→ **WHAT IS EXPECTED**
Your answer should be the exact lines of the data below from the one containing "Enable Anonymous Comments" through the one containing "Select the Move"; please include nothing else.

---------- TASK INPUTS ----------

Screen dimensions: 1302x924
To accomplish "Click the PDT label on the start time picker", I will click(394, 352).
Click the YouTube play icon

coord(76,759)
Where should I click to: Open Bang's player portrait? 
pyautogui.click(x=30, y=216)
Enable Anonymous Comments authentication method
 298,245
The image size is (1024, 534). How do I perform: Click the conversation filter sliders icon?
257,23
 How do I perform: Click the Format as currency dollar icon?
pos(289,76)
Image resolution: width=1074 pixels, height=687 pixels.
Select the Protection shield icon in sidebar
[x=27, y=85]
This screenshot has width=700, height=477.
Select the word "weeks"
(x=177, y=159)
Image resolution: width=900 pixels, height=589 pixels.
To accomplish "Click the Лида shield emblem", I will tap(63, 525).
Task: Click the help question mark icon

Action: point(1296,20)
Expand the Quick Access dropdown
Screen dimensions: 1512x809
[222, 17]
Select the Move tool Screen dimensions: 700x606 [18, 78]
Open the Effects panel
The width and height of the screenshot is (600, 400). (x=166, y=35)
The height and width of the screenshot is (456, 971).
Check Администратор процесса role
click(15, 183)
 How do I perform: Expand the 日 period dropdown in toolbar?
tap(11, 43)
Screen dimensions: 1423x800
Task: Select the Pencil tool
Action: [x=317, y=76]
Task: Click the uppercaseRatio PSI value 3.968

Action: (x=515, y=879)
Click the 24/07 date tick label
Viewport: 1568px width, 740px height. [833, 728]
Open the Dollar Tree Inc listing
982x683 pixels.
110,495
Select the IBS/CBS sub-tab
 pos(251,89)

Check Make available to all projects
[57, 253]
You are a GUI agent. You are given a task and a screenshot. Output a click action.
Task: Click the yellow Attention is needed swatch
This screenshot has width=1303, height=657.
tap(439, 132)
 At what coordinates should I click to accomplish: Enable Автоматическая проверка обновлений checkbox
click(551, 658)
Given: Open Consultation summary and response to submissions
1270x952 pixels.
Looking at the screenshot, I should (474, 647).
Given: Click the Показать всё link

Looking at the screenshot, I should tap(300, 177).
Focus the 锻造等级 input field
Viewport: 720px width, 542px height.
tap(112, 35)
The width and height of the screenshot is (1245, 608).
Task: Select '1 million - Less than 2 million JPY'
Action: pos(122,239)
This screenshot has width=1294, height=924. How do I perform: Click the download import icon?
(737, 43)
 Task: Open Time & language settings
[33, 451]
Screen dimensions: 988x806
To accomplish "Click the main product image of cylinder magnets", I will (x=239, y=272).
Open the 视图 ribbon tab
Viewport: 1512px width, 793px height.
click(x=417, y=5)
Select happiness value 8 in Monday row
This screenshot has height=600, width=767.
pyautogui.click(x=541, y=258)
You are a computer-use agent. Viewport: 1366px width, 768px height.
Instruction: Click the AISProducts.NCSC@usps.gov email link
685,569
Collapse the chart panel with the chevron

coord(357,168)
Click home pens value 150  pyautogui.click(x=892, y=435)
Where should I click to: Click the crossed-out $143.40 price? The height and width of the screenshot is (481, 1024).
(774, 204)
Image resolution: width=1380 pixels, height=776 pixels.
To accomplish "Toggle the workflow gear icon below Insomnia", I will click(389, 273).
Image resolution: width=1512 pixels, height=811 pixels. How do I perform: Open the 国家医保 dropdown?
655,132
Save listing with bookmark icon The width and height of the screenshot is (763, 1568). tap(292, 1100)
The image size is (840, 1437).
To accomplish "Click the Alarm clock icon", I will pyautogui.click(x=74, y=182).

----------

→ **EXERCISE ANSWER**
Enable Anonymous Comments authentication method
 298,245
The image size is (1024, 534). How do I perform: Click the conversation filter sliders icon?
257,23
 How do I perform: Click the Format as currency dollar icon?
pos(289,76)
Image resolution: width=1074 pixels, height=687 pixels.
Select the Protection shield icon in sidebar
[x=27, y=85]
This screenshot has width=700, height=477.
Select the word "weeks"
(x=177, y=159)
Image resolution: width=900 pixels, height=589 pixels.
To accomplish "Click the Лида shield emblem", I will tap(63, 525).
Task: Click the help question mark icon

Action: point(1296,20)
Expand the Quick Access dropdown
Screen dimensions: 1512x809
[222, 17]
Select the Move tool Screen dimensions: 700x606 [18, 78]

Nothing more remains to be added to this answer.